September Publications
"The communal march against an enemy generates a warm, unfamiliar bond with our neighbors, our community, our nation, wiping out unsettling undercurrents of alienation and dislocation," writes Chris Hedges, a foreign correspondent for the New York Times. In War Is a Force That Gives Us Meaning, Hedges draws on his experiences covering conflicts in Bosnia, El Salvador and Israel—as well as works of literature from the Iliad to Hannah Arendt's The Origins of Totalitarianism—to look at what makes war so intoxicating for soldiers, politicians and ordinary citizens. He discusses outbreaks of nationalism, the wartime silencing of intellectuals and artists, the ways in which even a supposedly skeptical press glorifies the battlefield and other universal features of war, arguing not for pacifism but for responsibility and humility on the part of those who wage war. (Public Affairs, $23 192p ISBN 1-58648-049-9)

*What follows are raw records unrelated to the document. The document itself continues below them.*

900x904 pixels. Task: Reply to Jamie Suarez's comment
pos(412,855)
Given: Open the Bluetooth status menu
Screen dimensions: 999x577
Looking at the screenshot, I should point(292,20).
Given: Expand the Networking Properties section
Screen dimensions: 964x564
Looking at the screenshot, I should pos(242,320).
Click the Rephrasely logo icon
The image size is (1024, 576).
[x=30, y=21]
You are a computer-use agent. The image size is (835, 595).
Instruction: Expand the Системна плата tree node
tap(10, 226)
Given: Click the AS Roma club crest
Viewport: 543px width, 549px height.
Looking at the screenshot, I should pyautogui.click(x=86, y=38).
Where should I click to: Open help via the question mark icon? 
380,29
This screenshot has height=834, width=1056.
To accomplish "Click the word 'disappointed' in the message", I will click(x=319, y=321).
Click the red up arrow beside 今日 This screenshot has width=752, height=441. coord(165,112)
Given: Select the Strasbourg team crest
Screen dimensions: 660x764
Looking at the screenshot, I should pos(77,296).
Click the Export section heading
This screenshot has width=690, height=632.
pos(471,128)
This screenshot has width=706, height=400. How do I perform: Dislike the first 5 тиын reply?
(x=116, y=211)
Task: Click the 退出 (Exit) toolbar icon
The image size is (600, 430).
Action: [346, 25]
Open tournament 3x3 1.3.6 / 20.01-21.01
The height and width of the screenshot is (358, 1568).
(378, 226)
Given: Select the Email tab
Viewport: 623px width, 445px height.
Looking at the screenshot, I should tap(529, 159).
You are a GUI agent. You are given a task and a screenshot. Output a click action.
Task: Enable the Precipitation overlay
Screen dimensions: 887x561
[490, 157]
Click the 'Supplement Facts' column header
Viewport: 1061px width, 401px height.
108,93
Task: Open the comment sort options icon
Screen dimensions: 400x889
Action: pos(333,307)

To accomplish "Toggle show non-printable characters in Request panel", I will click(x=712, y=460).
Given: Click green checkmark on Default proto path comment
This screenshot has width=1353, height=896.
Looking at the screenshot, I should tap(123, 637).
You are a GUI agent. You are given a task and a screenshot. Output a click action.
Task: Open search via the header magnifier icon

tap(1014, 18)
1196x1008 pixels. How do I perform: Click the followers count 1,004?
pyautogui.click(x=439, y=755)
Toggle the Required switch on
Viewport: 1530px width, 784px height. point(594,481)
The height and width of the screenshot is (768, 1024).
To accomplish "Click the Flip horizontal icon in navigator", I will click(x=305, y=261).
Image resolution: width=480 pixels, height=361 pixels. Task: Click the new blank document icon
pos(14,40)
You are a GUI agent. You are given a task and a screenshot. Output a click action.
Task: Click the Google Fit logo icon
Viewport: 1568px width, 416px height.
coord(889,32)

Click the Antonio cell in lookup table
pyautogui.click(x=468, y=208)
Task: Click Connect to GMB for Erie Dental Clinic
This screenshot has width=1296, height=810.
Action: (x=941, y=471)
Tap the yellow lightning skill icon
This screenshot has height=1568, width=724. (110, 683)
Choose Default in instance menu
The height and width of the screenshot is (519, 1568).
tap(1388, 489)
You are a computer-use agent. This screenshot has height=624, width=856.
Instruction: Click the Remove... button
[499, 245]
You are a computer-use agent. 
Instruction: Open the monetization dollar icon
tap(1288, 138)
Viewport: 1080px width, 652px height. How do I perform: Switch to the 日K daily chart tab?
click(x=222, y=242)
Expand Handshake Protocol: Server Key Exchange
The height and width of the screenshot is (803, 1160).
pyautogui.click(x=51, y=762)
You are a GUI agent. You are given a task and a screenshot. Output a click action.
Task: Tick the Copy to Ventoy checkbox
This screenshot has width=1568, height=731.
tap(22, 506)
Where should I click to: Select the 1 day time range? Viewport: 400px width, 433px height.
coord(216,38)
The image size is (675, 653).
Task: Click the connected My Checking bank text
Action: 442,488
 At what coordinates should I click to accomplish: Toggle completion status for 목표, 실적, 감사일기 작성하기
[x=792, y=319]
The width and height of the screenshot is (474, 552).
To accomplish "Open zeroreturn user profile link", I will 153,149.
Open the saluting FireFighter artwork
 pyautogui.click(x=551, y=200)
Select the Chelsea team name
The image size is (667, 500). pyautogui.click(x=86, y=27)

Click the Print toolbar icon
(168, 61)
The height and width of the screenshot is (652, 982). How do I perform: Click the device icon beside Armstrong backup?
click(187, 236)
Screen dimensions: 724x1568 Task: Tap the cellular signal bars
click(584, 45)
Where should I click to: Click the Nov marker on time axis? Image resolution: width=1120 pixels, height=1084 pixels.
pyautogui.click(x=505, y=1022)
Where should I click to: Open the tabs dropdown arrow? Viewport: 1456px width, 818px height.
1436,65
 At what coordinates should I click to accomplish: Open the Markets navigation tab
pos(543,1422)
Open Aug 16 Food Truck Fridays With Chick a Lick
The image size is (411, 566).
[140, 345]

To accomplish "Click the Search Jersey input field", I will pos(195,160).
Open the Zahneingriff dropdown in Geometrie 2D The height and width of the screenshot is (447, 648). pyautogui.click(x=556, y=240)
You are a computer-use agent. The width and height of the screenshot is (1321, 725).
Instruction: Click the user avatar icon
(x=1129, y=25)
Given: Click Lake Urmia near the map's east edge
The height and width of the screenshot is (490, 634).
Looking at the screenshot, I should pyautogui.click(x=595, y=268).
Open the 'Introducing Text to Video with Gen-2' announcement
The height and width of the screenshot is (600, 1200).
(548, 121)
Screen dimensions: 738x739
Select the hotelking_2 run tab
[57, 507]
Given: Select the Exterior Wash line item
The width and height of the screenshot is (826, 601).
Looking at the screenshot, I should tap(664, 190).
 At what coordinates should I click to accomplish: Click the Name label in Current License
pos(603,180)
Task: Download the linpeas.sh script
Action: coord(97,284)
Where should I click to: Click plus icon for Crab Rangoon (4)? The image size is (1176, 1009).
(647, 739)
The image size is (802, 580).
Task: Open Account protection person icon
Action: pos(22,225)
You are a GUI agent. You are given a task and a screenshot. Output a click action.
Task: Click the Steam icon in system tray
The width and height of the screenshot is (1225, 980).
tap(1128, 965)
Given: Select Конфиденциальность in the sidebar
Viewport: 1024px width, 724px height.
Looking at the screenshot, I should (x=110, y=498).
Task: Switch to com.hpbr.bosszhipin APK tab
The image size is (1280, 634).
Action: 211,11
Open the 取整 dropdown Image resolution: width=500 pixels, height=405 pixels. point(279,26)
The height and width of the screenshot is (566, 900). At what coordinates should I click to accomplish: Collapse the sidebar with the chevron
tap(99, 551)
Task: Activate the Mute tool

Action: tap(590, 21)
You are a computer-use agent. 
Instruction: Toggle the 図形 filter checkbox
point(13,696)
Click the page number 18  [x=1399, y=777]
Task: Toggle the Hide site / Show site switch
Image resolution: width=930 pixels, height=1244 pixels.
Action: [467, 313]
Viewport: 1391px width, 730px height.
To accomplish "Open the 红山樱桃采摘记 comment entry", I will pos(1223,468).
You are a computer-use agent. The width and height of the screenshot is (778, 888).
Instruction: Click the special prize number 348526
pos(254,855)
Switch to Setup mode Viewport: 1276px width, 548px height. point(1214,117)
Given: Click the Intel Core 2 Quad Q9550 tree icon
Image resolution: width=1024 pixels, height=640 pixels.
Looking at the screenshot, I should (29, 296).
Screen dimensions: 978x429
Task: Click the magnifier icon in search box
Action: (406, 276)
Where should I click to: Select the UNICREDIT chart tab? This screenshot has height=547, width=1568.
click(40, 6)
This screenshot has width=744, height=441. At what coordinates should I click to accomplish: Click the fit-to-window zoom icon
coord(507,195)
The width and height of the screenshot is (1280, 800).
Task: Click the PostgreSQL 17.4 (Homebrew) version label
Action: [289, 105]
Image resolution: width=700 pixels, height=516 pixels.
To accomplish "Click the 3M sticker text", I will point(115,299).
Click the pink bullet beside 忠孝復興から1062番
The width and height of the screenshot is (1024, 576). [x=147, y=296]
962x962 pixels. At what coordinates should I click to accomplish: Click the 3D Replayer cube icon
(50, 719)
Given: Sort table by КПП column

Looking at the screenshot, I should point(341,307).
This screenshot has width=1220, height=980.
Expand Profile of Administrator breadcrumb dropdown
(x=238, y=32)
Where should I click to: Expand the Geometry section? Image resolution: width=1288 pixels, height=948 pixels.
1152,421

In Lamentations 9/11, photographer David Finn (Children of the World) documents the dozens of New York City telephone polls, subway stations, fences and building walls where people hung posters for missing loved ones after September 11. Pleas for information, messages to family members, children's drawings and commemorative signs make up the moving montages. Finn also includes images of the World Trade Center both before and after the disaster. The photographs are complemented by a kind of prose poem by novelist E.L. Doctorow's (Ragtime), a paean to the city's dead ("We would appear on the perimeters of one another's consciousness, in one another's sightlines, on any given day, passing in the street, riding the subway, shopping for our families... we were one another's context"). There is an introduction by U.N. Secretary-General Kofi Annan. (Ruder Finn, $29.95 136p ISBN 0-964-09525-4)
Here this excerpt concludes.